8. Will the Mountain West, the nation's top-ranked league in the RPI, be well represented in the tournament?
Absolutely. As many as five teams will get berths if Boise State earns one of the final bids. The league has been outstanding. New Mexico is likely a No. 3 seed, though it has an outside chance at a No. 2 seed.
UNLV appears poised for a No. 6 seed, give or take one seed line. Colorado State and San Diego State could wind up in 8/9 games. The success of the MWC this season is the result of shrewd non-league schedule and simply having good teams in a deep league. The RPI is not the end-all, it is just one tool the committee uses to assess teams. But MWC fans should be pleased after a exemplary season.
San Diego State coach Steve Fisher said by phone Saturday night that as many as three teams from the MWC have legitimate chances to reach the Final Four.
9. Which first-round site will produce the most chaos?
Look at where the most No. 3, 4 and 5 seeds will be competing. So keep your eye on games slated for San Jose and Austin. If teams like Belmont, South Dakota State, Davidson or Bucknell wind up in these sites as No. 12 or No. 13 seeds, watch out. You could have several upsets on your hands, or at least dramatic games. And, frankly, if those teams win a game, it should not be considered a major upset at all.
Sites such as Philadelphia and Dayton are expected to be stockpiled with top seeds, which means they could be all chalk. Or, if this season has been any indication, they could produce the most inexplicable results.
10. Is there a national title favorite?
Did you watch the season? The playing field has been leveled coast to coast.
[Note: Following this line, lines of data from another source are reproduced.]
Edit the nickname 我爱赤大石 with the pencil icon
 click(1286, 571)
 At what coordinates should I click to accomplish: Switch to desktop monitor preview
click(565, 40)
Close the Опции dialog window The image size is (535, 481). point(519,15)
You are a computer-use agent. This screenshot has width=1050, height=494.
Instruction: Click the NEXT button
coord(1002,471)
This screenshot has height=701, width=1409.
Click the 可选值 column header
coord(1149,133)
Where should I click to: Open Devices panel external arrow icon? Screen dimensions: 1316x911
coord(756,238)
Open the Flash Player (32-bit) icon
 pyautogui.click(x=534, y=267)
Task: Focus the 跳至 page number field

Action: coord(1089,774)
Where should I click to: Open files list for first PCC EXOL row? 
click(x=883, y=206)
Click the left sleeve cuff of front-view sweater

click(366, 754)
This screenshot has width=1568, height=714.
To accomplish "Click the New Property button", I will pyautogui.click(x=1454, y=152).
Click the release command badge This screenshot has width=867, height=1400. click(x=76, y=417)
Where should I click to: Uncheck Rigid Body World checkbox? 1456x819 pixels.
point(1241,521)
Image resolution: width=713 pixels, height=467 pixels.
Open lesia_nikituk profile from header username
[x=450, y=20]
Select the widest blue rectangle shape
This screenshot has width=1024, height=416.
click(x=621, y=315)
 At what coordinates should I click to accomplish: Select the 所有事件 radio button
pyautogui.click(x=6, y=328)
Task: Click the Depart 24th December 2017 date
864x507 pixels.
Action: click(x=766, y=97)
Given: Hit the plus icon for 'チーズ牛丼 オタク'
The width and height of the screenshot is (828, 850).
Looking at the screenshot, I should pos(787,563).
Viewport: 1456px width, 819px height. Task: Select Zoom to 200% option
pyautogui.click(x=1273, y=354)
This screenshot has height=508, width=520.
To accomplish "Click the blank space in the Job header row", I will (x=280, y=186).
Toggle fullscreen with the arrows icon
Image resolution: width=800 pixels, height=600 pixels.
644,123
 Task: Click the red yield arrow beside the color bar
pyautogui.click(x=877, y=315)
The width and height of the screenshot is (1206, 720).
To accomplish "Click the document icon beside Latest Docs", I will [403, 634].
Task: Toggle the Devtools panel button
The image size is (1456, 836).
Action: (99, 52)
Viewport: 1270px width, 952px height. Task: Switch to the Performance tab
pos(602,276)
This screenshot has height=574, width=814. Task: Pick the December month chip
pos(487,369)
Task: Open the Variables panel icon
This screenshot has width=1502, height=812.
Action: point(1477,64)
Virtually any result in the first round is possible, though it remains unlikely that a No. 16 will beat a No. 1 seed for the first time. All of the high seeds are vulnerable. Many of the double-digit seeds are capable of winning at least a couple games.
In the past three seasons, teams from outside power conferences - Butler (2010, 2011), VCU (2011) - have made three appearances in the Final Four. Teams such as Gonzaga, New Mexico, Saint Louis and Memphis could each reach the Final Four, and it would surprise few.
Consider Louisville, which has lost just one game since Jan. 26, and that was a five-overtime classic against Notre Dame. The Cardinals just obliterated Syracuse in the final 15 minutes of the Big East tournament. But when asked about his confidence level heading into the NCAA tournament, coach Rick Pitino made a statement that encapsulated the season.
"Duke and Missouri went on great runs last season, both lost in the first round," he said. "I am not overly confident about anything."